Cathy Gibault is a veterinarian who has worked for more than 15 years in zoos on conservation programmes for threatened species. Since 2014, she has been contributing to the improvement of knowledge about the Crau Plain Grasshopper. Today she is coordinator of the Crau Plain Grasshopper breeding programme set up as part of the Life SOS Crau Grasshopper Project. We give her the floor:
© Cathy Gibault

For the past 8 years, I have been working with the Conservatoire d’espaces naturels de Provence-Alpes-Côte d’Azur as a conservation biologist for the Crau Plain Grasshopper. Today, I coordinate both ex situ and in situ breeding. There are now 3 ex situ breeding stations (the Barben animal park, the Besançon zoological park and my station in Corrèze), and 2 in situ breeding stations. The aim is to improve the success of captive breeding by increasing the number of hatchlings and the survival rate of young grasshoppers. In the long term, this should enable us to increase the population of Crau Plain Grasshopper by reintroducing individuals into the natural environment.
Year after year, we learn more about the Crau Plain Grasshopper. The species is very specialised. If it is only found in the Crau, it is not by chance. It is totally adapted to this environment, which is also very particular. As a result, it is difficult to decipher the conditions necessary for its development, to carry out its complete development cycle and to reproduce them in an artificial way.
The experimentation time is short. We can only observe the locusts for three or four months, because the life span of the Crau Plain Grasshopper is short. As a result, we can have the feeling that we are not making any progress very quickly, but we are nevertheless accumulating knowledge as we go along. In particular, observing the behaviour of grasshoppers in a terrarium teaches us a great deal. It fascinates me.

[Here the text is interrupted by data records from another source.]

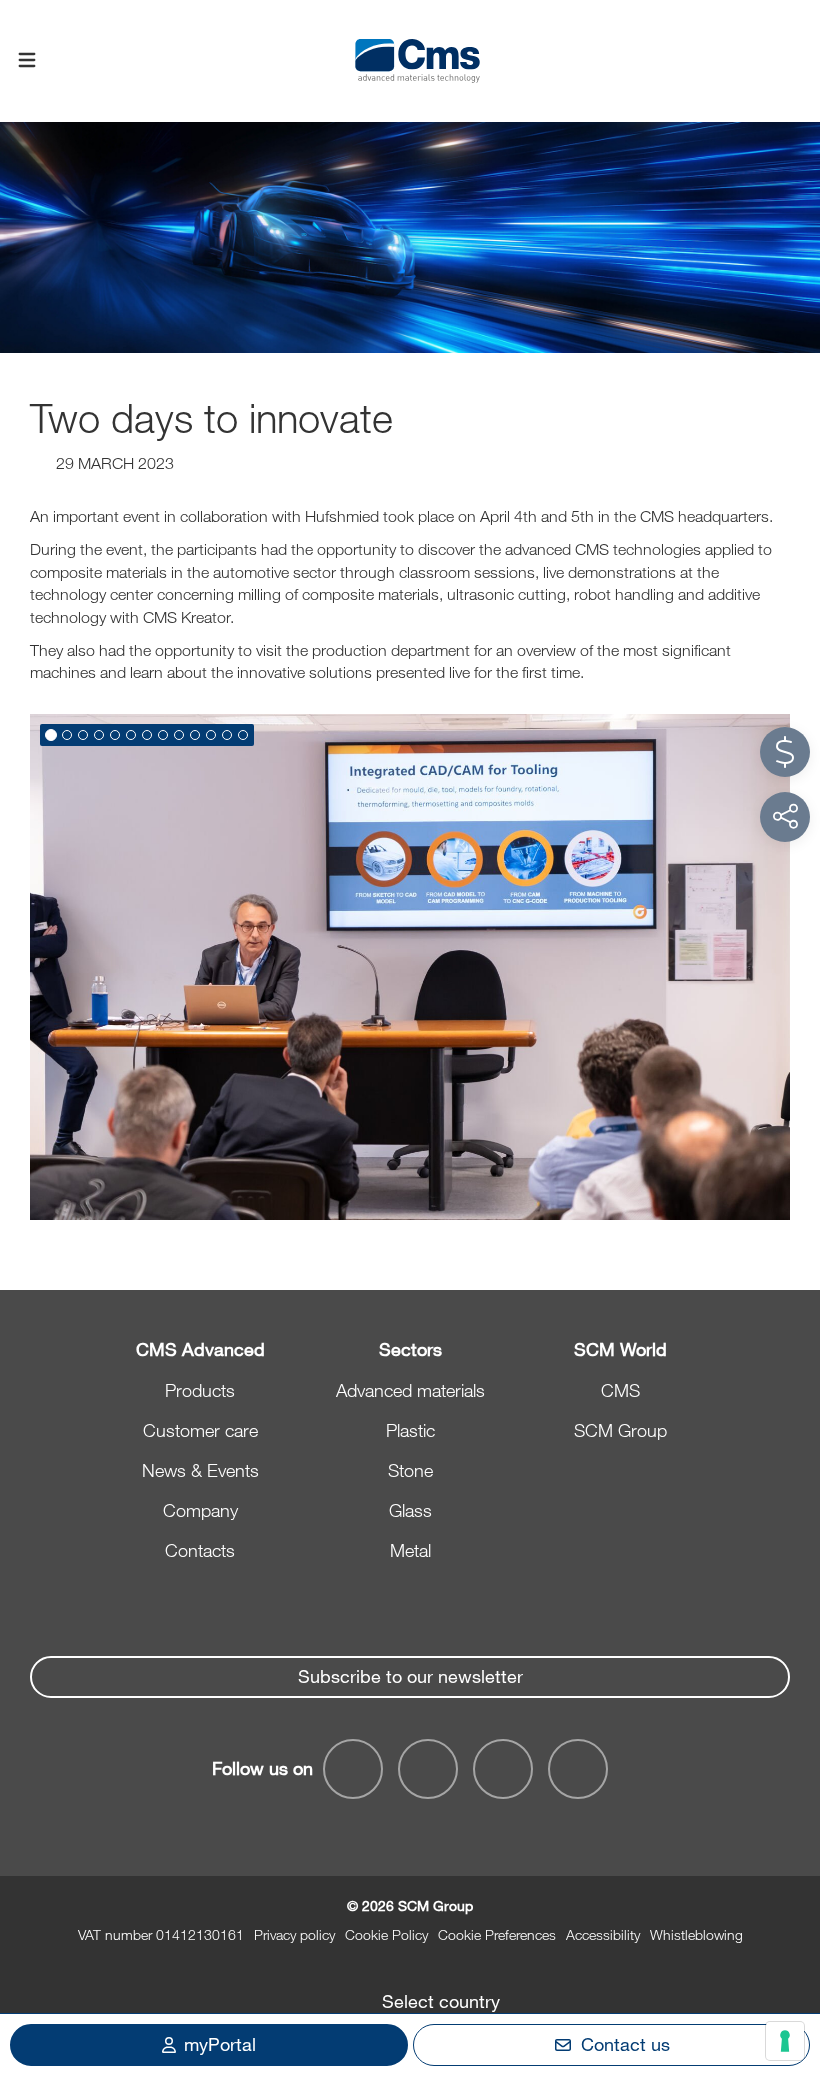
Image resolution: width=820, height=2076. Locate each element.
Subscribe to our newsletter (410, 1676)
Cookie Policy (386, 1934)
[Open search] (793, 61)
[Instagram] (578, 1769)
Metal (410, 1550)
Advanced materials (410, 1390)
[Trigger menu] (27, 61)
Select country (441, 2001)
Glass (410, 1510)
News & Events (200, 1470)
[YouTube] (353, 1769)
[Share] (785, 817)
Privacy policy (294, 1934)
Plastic (410, 1430)
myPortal (220, 2044)
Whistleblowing (696, 1934)
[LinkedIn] (428, 1769)
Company (200, 1510)
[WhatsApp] (503, 1769)
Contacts (200, 1550)
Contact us (625, 2044)
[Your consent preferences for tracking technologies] (785, 2041)
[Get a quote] (785, 752)
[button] (51, 735)
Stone (410, 1470)
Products (200, 1390)
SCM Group (620, 1430)
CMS (620, 1390)
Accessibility (603, 1934)
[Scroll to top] (785, 1951)
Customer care (200, 1430)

One of the puzzles that still needs to be solved is that we don’t know exactly how females lay their eggs in their natural environment and what conditions are necessary for the eggs to develop properly. We don’t know how they choose their egg-laying site, or how they deposit the egg pod in the ground.
The Crau Plain Grasshopper is the first insect species in the world to have benefited from a conservation strategy developed according to IUCN standards. While the massive and rapid decline of insects is recognised by all, the vast majority of conservation programmes concern mainly mammals and birds.
Do you have a message for people who don’t know the Crau Plain Grasshopper?
In a more general way, be interested in the small animals around us, not only mammals and birds, which are more visible, more attractive, more interesting, more emotional. All the little creatures around us have a role. Even if sometimes it is less spectacular.
The Crau Plain Grasshopper plays its role in the Crau ecosystem, and it is up to us to preserve it.